> The problem
Duplicate each of the following entries, keeping every line identical to its source.

[Dataset entries]
— Start —

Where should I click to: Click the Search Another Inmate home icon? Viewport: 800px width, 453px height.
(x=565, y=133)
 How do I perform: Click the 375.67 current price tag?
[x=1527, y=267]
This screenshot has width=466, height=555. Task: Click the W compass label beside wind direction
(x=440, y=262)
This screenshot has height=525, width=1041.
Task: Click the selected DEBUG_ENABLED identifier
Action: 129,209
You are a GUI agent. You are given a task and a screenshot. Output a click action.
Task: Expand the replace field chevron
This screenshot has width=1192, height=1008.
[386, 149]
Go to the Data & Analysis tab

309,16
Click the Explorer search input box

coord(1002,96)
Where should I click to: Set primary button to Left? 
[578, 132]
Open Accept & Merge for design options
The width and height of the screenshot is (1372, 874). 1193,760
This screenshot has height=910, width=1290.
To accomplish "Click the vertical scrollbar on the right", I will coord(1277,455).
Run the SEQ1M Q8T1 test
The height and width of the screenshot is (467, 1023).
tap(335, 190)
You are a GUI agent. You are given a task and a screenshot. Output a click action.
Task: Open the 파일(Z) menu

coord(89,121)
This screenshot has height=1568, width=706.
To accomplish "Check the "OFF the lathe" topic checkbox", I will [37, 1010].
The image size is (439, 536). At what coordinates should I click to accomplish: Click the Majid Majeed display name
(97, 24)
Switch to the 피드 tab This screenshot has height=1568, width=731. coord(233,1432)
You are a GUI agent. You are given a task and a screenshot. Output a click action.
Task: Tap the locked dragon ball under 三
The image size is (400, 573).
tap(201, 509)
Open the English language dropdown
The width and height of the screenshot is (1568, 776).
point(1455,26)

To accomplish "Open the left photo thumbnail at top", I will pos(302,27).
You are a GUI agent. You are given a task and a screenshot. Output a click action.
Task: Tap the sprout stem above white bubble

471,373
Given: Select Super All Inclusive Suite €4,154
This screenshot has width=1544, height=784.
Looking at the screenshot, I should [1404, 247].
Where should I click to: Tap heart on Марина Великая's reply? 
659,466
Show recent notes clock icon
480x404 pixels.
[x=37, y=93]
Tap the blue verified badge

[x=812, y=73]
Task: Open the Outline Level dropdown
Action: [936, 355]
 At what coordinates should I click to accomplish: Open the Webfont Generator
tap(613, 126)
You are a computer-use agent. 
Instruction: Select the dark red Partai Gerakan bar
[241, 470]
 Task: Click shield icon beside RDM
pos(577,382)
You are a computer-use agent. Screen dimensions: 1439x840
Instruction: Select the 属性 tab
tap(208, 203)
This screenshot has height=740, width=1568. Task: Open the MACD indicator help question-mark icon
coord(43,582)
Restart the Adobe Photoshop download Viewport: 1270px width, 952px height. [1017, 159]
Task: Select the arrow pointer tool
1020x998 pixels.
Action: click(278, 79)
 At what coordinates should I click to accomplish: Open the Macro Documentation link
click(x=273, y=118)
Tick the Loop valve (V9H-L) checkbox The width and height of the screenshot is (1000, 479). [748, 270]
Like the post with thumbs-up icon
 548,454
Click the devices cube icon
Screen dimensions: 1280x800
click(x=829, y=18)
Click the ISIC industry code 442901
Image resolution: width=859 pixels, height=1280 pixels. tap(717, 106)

— End —

> Answer to the task
Where should I click to: Click the Search Another Inmate home icon? Viewport: 800px width, 453px height.
(x=565, y=133)
 How do I perform: Click the 375.67 current price tag?
[x=1527, y=267]
This screenshot has width=466, height=555. Task: Click the W compass label beside wind direction
(x=440, y=262)
This screenshot has height=525, width=1041.
Task: Click the selected DEBUG_ENABLED identifier
Action: 129,209
You are a GUI agent. You are given a task and a screenshot. Output a click action.
Task: Expand the replace field chevron
This screenshot has width=1192, height=1008.
[386, 149]
Go to the Data & Analysis tab

309,16
Click the Explorer search input box

coord(1002,96)
Where should I click to: Set primary button to Left? 
[578, 132]
Open Accept & Merge for design options
The width and height of the screenshot is (1372, 874). 1193,760
This screenshot has height=910, width=1290.
To accomplish "Click the vertical scrollbar on the right", I will coord(1277,455).
Run the SEQ1M Q8T1 test
The height and width of the screenshot is (467, 1023).
tap(335, 190)
You are a GUI agent. You are given a task and a screenshot. Output a click action.
Task: Open the 파일(Z) menu

coord(89,121)
This screenshot has height=1568, width=706.
To accomplish "Check the "OFF the lathe" topic checkbox", I will [37, 1010].
The image size is (439, 536). At what coordinates should I click to accomplish: Click the Majid Majeed display name
(97, 24)
Switch to the 피드 tab This screenshot has height=1568, width=731. coord(233,1432)
You are a GUI agent. You are given a task and a screenshot. Output a click action.
Task: Tap the locked dragon ball under 三
The image size is (400, 573).
tap(201, 509)
Open the English language dropdown
The width and height of the screenshot is (1568, 776).
point(1455,26)

To accomplish "Open the left photo thumbnail at top", I will pos(302,27).
You are a GUI agent. You are given a task and a screenshot. Output a click action.
Task: Tap the sprout stem above white bubble

471,373
Given: Select Super All Inclusive Suite €4,154
This screenshot has width=1544, height=784.
Looking at the screenshot, I should [1404, 247].
Where should I click to: Tap heart on Марина Великая's reply? 
659,466
Show recent notes clock icon
480x404 pixels.
[x=37, y=93]
Tap the blue verified badge

[x=812, y=73]
Task: Open the Outline Level dropdown
Action: [936, 355]
 At what coordinates should I click to accomplish: Open the Webfont Generator
tap(613, 126)
You are a computer-use agent. 
Instruction: Select the dark red Partai Gerakan bar
[241, 470]
 Task: Click shield icon beside RDM
pos(577,382)
You are a computer-use agent. Screen dimensions: 1439x840
Instruction: Select the 属性 tab
tap(208, 203)
This screenshot has height=740, width=1568. Task: Open the MACD indicator help question-mark icon
coord(43,582)
Restart the Adobe Photoshop download Viewport: 1270px width, 952px height. [1017, 159]
Task: Select the arrow pointer tool
1020x998 pixels.
Action: click(278, 79)
 At what coordinates should I click to accomplish: Open the Macro Documentation link
click(x=273, y=118)
Tick the Loop valve (V9H-L) checkbox The width and height of the screenshot is (1000, 479). [748, 270]
Like the post with thumbs-up icon
 548,454
Click the devices cube icon
Screen dimensions: 1280x800
click(x=829, y=18)
Click the ISIC industry code 442901
Image resolution: width=859 pixels, height=1280 pixels. tap(717, 106)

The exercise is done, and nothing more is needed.